— Texte à lire —
====
Sous l’effet de la sélection naturelle, des plantes femelles privées de leurs mâles deviennent hermaphrodites en un temps record, ce qui leur permet de continuer à se reproduire et à transmettre leurs gènes. C’est ce que révèle une étude menée dans des jardins vaudois par le Prof. John Pannell au Département d’écologie et évolution de l’UNIL et publiée le 19 janvier 2021 dans la revue "Current Biology".
L’immense majorité des végétaux à fleurs sont hermaphrodites. En d’autres termes, ils possèdent soit des fleurs pourvues d’organes des deux sexes, soit des fleurs mâles (avec des étamines) et des fleurs femelles (avec des pistils) sur le même pied. Les autres, environ 6%, sont dits dioïques: chaque plante est soit mâle, soit femelle. Comme chez les humains, un individu de chaque sexe est alors nécessaire pour la reproduction. Dans une étude parue le 19 janvier 2021 dans la revue Current Biology, l’équipe du Prof. John Pannell au Département d’écologie et évolution (DEE) de la Faculté de biologie et de médecine de l’UNIL, a découvert qu’en l’absence de mâles, des plantes dioïques femelles acquièrent, très rapidement au fil des générations, la capacité à produire des fleurs du sexe opposé. Ces hermaphrodites peuvent non seulement s’autofertiliser mais aussi disséminer du pollen (élément mâle) pour féconder les ovules des autres plantes femelles.
Production de fleurs mâles multipliée par 65
L’équipe du Prof. Pannell se penche depuis plusieurs années sur l’évolution des systèmes reproductifs chez les plantes. Pour ces travaux, le DrSc. Guillaume Cossard, premier auteur de l’article et ancien doctorant au DEE, a utilisé, avec l’aide de ses collègues, des mercuriales annuelles (Mercurialis annua), une «mauvaise herbe» très fréquente dans toute l’Europe. Concrètement, les chercheurs ont planté des graines dans plusieurs jardins privés situés entre le Lavaux et Saint-Sulpice, ainsi que sur le campus de Dorigny. À certains endroits, ils ont laissé pousser des plantes mâles et femelles ensemble, comme dans la nature. Dans d’autres, ils ont supprimé tous les mâles (et donc le chromosome Y) et attendu que la sélection naturelle opère.
«Chez les végétaux, la sexualité est parfois floue, précise John Pannell, directeur de l’étude. Il arrive, de temps en temps, qu’une plante mâle produise une fleur femelle et vice-versa. Ceci serait inimaginable chez les mammifères. Sans partenaire du sexe opposé, impossible de s’accoupler! Dans les populations sans mâles de notre expérience, les femelles ayant les deux organes sexuels possèdent donc un avantage énorme.» Résultat, après une génération seulement (chez Mercurialis annua, une génération équivaut à une année), des changements majeurs étaient perceptibles: en moyenne, les femelles produisaient 2,5 fois plus de fleurs mâles que l’année précédente. «Cette réponse à la sélection naturelle est la plus rapide jamais documentée chez des êtres vivants», se réjouit John Pannell. Et à la quatrième génération, les femelles produisaient 65 fois plus de fleurs mâles que celles qui avaient naturellement grandi en compagnie du sexe opposé.
====
— Lignes de données —
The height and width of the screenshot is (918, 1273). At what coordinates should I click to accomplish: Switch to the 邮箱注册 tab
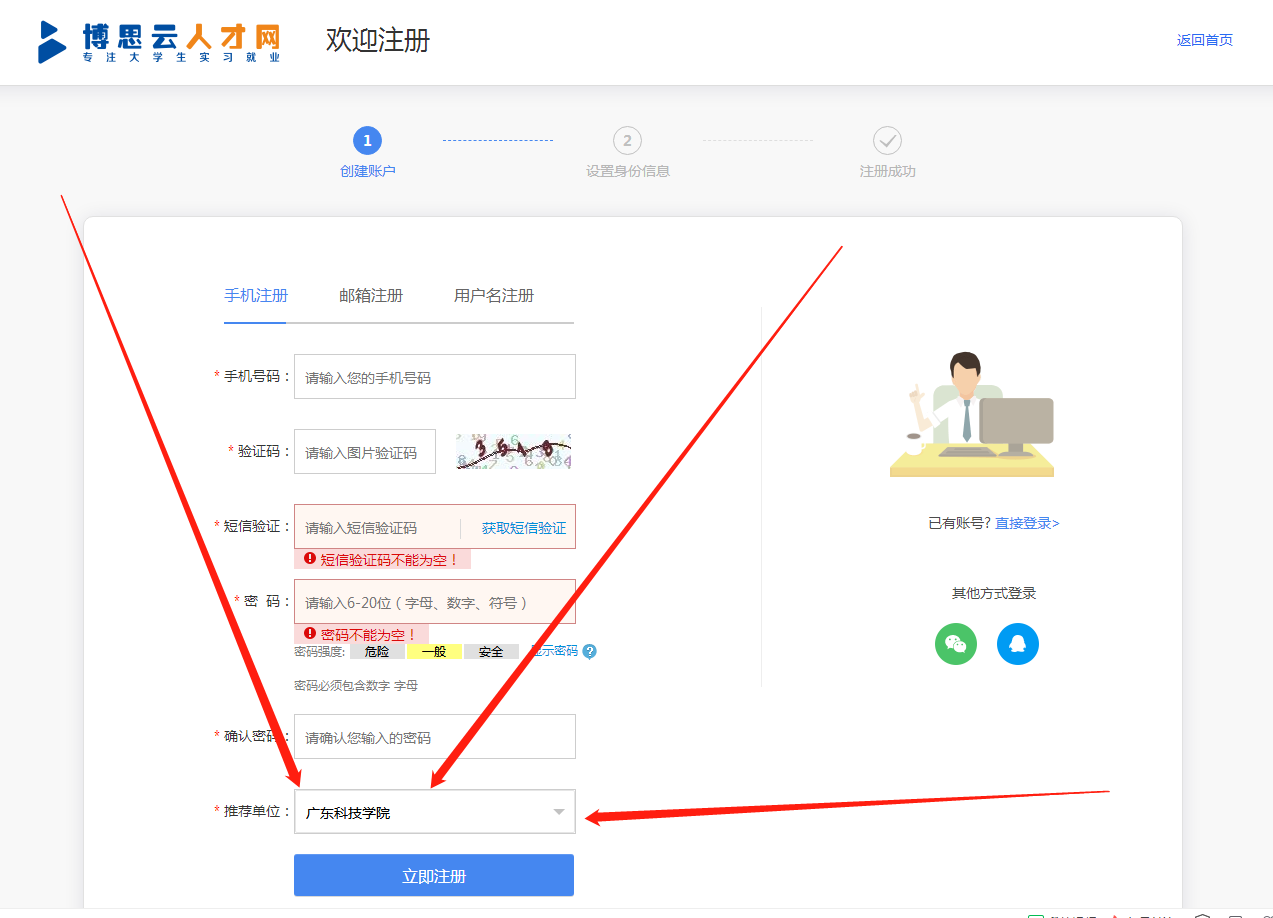[371, 296]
====
— Vos tâches —
**1.** Mettez à jour l'article sur les mercuriales : recopiez-le depuis les mots « Production de fleurs » jusqu'aux mots « sélection naturelle opère. » inclus, en remplaçant « jardins privés » par « potagers privés ».
**2.** D'après l'article sur les mercuriales, quelle part des végétaux à fleurs est dioïque ?
**3.** Résumez l'article sur les mercuriales en deux phrases.

— Tâches corrigées —
**1.**
Production de fleurs mâles multipliée par 65
L’équipe du Prof. Pannell se penche depuis plusieurs années sur l’évolution des systèmes reproductifs chez les plantes. Pour ces travaux, le DrSc. Guillaume Cossard, premier auteur de l’article et ancien doctorant au DEE, a utilisé, avec l’aide de ses collègues, des mercuriales annuelles (Mercurialis annua), une «mauvaise herbe» très fréquente dans toute l’Europe. Concrètement, les chercheurs ont planté des graines dans plusieurs potagers privés situés entre le Lavaux et Saint-Sulpice, ainsi que sur le campus de Dorigny. À certains endroits, ils ont laissé pousser des plantes mâles et femelles ensemble, comme dans la nature. Dans d’autres, ils ont supprimé tous les mâles (et donc le chromosome Y) et attendu que la sélection naturelle opère.

**2.** Environ 6 %.

**3.** Une étude de l'équipe du Prof. John Pannell à l'UNIL, publiée le 19 janvier 2021 dans « Current Biology », montre que des plantes dioïques femelles privées de mâles deviennent très rapidement hermaphrodites sous l'effet de la sélection naturelle. Avec des mercuriales annuelles plantées sans mâles, les femelles produisaient en moyenne 2,5 fois plus de fleurs mâles après une génération, et 65 fois plus à la quatrième génération que celles qui avaient grandi avec des mâles.